TYLER (PATRIOT TALON/TYLER MORNING TELEGRAPH) - The University of Texas at Tyler could add a College of Pharmacy in fall 2015 if state and UT System officials approve a proposal from administrators.

University President Dr. Rod Mabry recently testified at two hearings, one in the state House and one in the Senate, about two UT Tyler pharmacy bills.

Dr. Alisa White, provost and vice president for academic affairs, said this is one of many steps in the process of obtaining a pharmacy program.

State Sens. Kevin Eltife, R-Tyler, and Robert Nichols, R-Jacksonville, filed the Senate bill related to the pharmacy school.

Reps. Bryan Hughes, R-Mineola, Matt Schaefer, R-Tyler, David Simpson, R-Longview, and Travis Clardy, R-Nacogdoches, filed a similar resolution in the House.

Although, the program has not been approved, UT Tyler is taking steps to be prepared when, and if, it is.

This includes posting a job opening for a founding dean of the College of Pharmacy on the university's website.

"We are working diligently to obtain permission from UT System, the Texas Legislature and the Texas Higher Education Coordinating Board to create this new professional college," Mabry wrote in an email. "We do not yet have official permission from any of the three, although our prospects look bright at this time."

Mabry said administrators may not know until June if the program will be approved. He said a dean couldn't be hired until the university obtains necessary authorization from the state.

In addition, a two-year accreditation process must be completed before students can be admitted, and he said the accrediting body only accepts initial applications in January of each year.

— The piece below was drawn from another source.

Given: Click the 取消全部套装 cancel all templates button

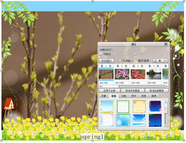Looking at the screenshot, I should pyautogui.click(x=157, y=91).
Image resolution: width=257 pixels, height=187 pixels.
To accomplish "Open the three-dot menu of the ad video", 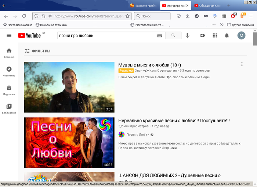I will [242, 64].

UT Tyler must hire a dean to work toward accreditation and a faculty to develop a curriculum, Dr. White said.

Five public universities and one private university in Texas offer similar pharmacy programs.

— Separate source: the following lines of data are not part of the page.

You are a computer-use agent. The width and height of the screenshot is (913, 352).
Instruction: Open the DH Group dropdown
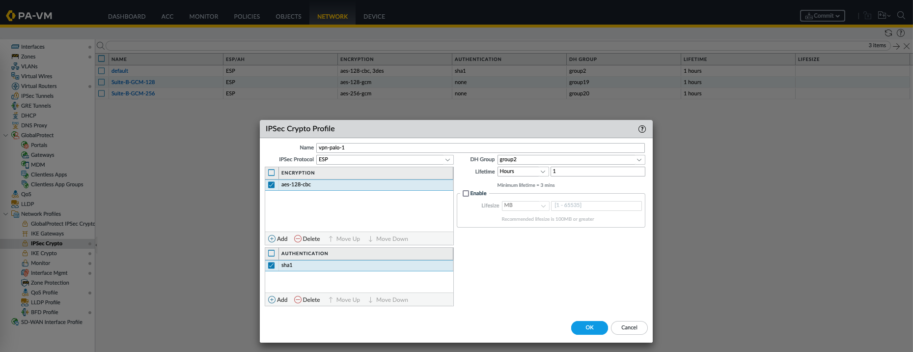pos(571,160)
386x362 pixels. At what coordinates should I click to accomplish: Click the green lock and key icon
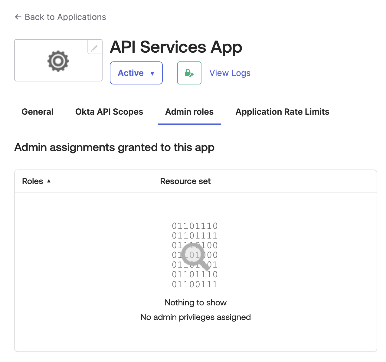[x=189, y=73]
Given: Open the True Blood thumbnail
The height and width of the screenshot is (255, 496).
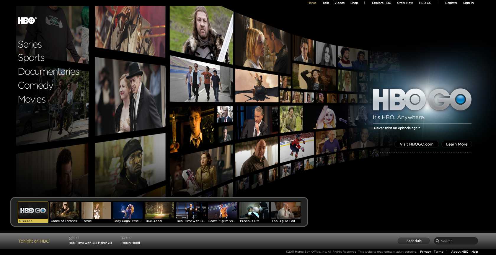Looking at the screenshot, I should click(159, 212).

Dr. White said it was the local workforce rather than current university students who voiced the need for this program.

Fifty-eight percent of pharmacists hired in Texas annually are educated out of state, she said.

There is a high turnover rate, she said, because those pharmacists want to return home after a few years.

"There is a huge need for pharmacists in East Texas," Dr. White said.